# Why were these constants picked in this Lyapunov function and how did the author arrive at the final form of the Lyapunov function?

Consider the following paper:

"A note on global stability for a tuberculosis model" by Gao and Huang: https://doi.org/10.1016/j.aml.2017.05.004

The methodology is understood in this paper apart from some technical things; How did the author arrive at constants $$m_i, i=1,...,5$$? They achieved this by killing the variable terms ($$xu, xv, z, u, v, yu, yv$$), however when I try solving the system, it outputs all $$m_i$$'s equalling zero. Can someone show a detailed answer how they arrived at these constants and how they got their final form of the Lyapunov function (page 168)?

Code:

sol = Solve[{-m1 \[Beta] is + m3 l \[Beta] ss is/ls +
m4 (1 - l) \[Beta] ss ==
0, -m1 \[Rho]1 \[Beta] ts + m3 \[Rho]1 l \[Beta] ss ts/ls +
m4 (1 - l) \[Beta] \[Rho]1 ss ts/is ==
0, -(\[Mu] + \[Delta]) m3 + m4 \[Delta] ls/is == 0,
m1 \[Beta] is + m2 \[Rho]2 \[Beta] is -
m4 (\[Mu] + \[Alpha] + \[Gamma]) + m5 (\[Mu] + \[Rho]) == 0,
m1 \[Rho]1 \[Beta] ts + m2 \[Rho]1 \[Rho]2 \[Beta] ts +
m3 \[Rho] ts/ls - m5 (\[Mu] + \[Rho]) ==
0, -m2 \[Rho]2 \[Beta] is + m3 \[Rho]2 \[Beta] vs is/ls ==
0, -m2 \[Rho]1 \[Rho]2 \[Beta] ts +
m3 \[Rho]1 \[Rho]2 \[Beta] vs ts/ls == 0 }, {m1, m2, m3, m4, m5}]


EDIT:

Trying with the authors co-efficients, I managed to get:

m1 = ss;
m2 = (\[Delta] vs )/(((1 - l) (\[Mu] + \[Delta]) + \[Delta] l));
m3 = (\[Delta] ls )/(((1 - l) (\[Mu] + \[Delta]) + \[Delta] l));
m4 = ((\[Mu] + \[Delta]) is )/(((1 -
l) (\[Mu] + \[Delta]) + \[Delta] l));
m5 = (1/(\[Mu] + \[Rho])) (\[Rho]1 \[Beta] ss ts + \[Rho]1 \[Rho]2 \
\[Beta] ((\[Delta] vs ts)/((1 -
l) (\[Mu] + \[Delta]) + \[Delta] l)) + ((\[Rho] \[Delta] \
ts)/((1 - l) (\[Mu] + \[Delta]) + \[Delta] l)));


$$xu$$ term:

FullSimplify[-m1 \[Beta] is + m3 l \[Beta] ss is /ls +
m4 (1 - l) \[Beta] ss]

(* 0 *)

• MATERIAL SHOWN:
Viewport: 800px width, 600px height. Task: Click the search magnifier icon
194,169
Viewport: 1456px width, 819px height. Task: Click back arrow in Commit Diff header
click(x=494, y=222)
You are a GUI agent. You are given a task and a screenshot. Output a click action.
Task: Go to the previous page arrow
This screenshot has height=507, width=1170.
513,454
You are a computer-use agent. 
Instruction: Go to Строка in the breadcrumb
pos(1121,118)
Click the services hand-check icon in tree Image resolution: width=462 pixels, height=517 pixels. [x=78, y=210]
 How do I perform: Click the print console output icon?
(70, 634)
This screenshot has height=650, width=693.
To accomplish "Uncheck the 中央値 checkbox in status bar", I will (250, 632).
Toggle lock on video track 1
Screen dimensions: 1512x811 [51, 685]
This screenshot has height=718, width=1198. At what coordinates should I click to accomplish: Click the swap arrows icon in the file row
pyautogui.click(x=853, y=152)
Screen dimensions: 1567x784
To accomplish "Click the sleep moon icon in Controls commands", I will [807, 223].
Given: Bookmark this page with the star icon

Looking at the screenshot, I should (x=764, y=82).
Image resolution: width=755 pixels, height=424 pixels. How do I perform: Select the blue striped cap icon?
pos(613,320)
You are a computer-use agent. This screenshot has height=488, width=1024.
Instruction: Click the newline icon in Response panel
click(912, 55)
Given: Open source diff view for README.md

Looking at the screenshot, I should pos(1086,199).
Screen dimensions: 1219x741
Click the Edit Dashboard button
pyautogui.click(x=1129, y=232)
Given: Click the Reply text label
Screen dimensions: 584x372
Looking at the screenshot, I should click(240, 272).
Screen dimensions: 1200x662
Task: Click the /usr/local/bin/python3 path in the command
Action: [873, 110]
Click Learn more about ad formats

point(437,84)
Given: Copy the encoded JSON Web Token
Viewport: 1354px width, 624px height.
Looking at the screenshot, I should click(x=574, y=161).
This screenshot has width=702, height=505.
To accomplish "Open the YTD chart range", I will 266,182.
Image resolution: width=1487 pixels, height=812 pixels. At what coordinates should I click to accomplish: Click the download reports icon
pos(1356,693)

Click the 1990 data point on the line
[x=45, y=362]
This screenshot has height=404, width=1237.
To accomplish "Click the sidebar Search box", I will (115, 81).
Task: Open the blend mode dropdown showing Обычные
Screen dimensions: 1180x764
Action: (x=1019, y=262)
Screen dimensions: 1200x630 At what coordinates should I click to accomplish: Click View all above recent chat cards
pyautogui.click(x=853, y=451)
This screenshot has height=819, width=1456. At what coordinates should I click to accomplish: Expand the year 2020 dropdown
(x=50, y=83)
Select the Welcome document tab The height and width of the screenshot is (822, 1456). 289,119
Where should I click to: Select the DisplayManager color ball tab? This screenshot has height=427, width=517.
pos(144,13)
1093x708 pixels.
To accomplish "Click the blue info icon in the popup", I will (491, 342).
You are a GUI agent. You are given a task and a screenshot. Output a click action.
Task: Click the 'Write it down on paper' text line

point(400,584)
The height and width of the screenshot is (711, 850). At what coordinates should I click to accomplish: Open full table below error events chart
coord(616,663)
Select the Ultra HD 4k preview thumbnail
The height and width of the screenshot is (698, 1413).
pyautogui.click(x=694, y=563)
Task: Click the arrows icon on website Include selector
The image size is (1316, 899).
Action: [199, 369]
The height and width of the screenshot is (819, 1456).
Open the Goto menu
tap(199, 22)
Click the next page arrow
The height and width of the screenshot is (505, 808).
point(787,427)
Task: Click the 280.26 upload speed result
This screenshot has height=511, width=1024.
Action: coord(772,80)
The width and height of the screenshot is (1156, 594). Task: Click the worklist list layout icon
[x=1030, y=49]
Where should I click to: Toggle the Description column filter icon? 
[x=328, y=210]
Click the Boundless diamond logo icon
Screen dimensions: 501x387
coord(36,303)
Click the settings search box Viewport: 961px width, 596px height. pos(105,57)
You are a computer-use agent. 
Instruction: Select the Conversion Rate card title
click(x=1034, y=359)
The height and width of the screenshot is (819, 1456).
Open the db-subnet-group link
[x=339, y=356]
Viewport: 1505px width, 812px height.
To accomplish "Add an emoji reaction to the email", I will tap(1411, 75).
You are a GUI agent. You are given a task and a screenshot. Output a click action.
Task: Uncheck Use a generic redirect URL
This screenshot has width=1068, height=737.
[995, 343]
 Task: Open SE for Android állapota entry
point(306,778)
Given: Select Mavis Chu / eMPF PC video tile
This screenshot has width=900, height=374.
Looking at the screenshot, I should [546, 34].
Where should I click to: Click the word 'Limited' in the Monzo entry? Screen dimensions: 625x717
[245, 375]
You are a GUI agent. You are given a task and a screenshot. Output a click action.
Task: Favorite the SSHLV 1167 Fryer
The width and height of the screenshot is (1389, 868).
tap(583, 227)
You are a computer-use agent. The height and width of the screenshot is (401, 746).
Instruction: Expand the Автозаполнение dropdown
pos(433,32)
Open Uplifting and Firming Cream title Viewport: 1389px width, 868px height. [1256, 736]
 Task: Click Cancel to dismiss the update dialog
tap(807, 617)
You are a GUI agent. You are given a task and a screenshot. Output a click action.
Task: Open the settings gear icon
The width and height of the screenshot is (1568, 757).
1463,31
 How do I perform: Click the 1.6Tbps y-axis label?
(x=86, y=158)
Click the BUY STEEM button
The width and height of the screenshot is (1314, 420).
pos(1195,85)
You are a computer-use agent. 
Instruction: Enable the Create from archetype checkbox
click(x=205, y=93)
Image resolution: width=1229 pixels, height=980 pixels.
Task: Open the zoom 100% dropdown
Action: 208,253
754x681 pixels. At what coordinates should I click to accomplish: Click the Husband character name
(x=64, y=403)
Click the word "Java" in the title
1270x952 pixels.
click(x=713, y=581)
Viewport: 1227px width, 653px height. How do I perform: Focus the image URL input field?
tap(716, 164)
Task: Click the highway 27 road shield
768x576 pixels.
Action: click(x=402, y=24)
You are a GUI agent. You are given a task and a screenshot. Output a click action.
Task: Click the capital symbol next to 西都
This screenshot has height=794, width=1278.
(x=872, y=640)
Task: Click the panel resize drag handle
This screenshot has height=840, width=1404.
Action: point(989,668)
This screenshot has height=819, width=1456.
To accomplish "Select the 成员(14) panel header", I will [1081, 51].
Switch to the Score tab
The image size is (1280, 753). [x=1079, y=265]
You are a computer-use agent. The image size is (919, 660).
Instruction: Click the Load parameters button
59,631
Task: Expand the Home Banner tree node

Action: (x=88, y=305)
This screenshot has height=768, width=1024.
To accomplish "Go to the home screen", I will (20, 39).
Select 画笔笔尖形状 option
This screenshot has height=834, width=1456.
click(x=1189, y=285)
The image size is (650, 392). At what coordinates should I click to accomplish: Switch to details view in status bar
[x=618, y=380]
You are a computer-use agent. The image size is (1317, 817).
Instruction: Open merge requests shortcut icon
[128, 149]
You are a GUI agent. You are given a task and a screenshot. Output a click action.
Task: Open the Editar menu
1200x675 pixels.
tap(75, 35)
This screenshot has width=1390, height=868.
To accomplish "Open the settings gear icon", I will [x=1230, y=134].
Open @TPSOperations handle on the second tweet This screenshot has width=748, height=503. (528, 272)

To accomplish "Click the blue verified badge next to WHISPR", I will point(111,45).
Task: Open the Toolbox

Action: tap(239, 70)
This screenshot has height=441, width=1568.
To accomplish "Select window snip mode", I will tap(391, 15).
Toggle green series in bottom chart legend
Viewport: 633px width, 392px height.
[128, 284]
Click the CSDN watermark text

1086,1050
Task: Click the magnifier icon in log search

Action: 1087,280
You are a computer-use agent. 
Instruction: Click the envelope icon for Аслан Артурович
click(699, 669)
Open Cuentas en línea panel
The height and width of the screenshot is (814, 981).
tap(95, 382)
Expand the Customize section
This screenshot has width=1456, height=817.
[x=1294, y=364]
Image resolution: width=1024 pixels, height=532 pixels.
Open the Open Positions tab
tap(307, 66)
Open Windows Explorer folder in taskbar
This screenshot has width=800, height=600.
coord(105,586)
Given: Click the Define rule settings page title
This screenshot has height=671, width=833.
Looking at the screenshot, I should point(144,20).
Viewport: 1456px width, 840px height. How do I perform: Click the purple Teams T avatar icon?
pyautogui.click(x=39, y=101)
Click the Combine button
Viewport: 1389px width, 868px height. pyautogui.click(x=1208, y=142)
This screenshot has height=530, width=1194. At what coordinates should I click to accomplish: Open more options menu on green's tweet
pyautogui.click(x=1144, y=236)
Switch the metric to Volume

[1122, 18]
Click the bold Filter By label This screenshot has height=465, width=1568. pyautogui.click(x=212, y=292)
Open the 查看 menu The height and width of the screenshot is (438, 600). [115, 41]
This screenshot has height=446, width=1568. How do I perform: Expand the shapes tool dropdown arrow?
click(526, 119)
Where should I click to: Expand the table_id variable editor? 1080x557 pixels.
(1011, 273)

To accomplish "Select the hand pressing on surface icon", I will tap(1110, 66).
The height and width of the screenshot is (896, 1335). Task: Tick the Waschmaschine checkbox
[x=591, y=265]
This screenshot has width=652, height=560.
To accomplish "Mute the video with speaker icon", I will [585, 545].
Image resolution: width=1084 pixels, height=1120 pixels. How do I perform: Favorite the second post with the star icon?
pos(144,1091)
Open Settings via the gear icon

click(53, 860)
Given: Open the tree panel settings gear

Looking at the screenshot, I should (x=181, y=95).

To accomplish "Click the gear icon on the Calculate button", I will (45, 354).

• CHALLENGES:
1. Answer these questions using the post about the Lyapunov function constants, one line each:
(a) On which page of the paper does the final form of the Lyapunov function appear?
(b) What result does the poster get when solving the system for the constants?
(c) What output is shown for the FullSimplify of the $$xu$$ term?
2. In the post about the Lyapunov function constants, rewrite the paragraph beginning "The methodology is understood in this paper" in two or three shorter sentences, keeping its main facts.
3. Continue the post about the Lyapunov function constants with the next part after its final line.

• FINAL RESULTS:
1.
(a) Page 168.
(b) All of the $$m_i$$ come out equal to zero.
(c) 0

2. The poster follows the paper's method except for how the constants $$m_i$$, i = 1 to 5, were found by eliminating the variable terms ($$xu, xv, z, u, v, yu, yv$$). Solving that system gives every $$m_i$$ as zero. The poster asks for a detailed explanation of how the constants and the final Lyapunov function on page 168 were obtained.

3.
$$xv$$ term:

FullSimplify[-m1 \[Rho]1 \[Beta] ts + m3 \[Rho]1 l \[Beta] ss ts/ls +
m4 (1 - l) \[Beta] \[Rho]1 ss ts/is]

(* 0 *)


$$z$$ term:

FullSimplify[-(\[Mu] + \[Delta]) m3 + m4  \[Delta] ls/is]

(* 0 *)


$$u$$ term:

    FullSimplify[
m1 \[Beta] is + m2 \[Rho]2 \[Beta] is -
m4 (\[Mu] + \[Alpha] + \[Gamma]) + m5 (\[Mu] + \[Rho])]

(* (-is \[Alpha] (\[Delta] + \[Mu]) -
is (\[Gamma] + \[Mu]) (\[Delta] + \[Mu]) +
is ss \[Beta] (\[Delta] + \[Mu] - l \[Mu]) - (-1 +
l) ss ts \[Beta] \[Mu] \[Rho]1 + is vs \[Beta] \[Delta] \[Rho]2 +
ts \[Delta] (\[Rho] + \[Beta] \[Rho]1 (ss +
vs \[Rho]2)))/(\[Delta] + \[Mu] - l \[Mu]) *)


$$v$$ term:

FullSimplify[
m1 \[Rho]1 \[Beta] ts + \[Rho]2 \[Beta] \[Rho]1 ts m2 +
m3 \[Rho] ts/ls - m5 (\[Mu] + \[Rho])]

(* 0 *)


$$yu$$ term:

FullSimplify[m3 \[Rho]2 \[Beta] vs is/ls - \[Rho]2 \[Beta] is m2]

(* 0 *)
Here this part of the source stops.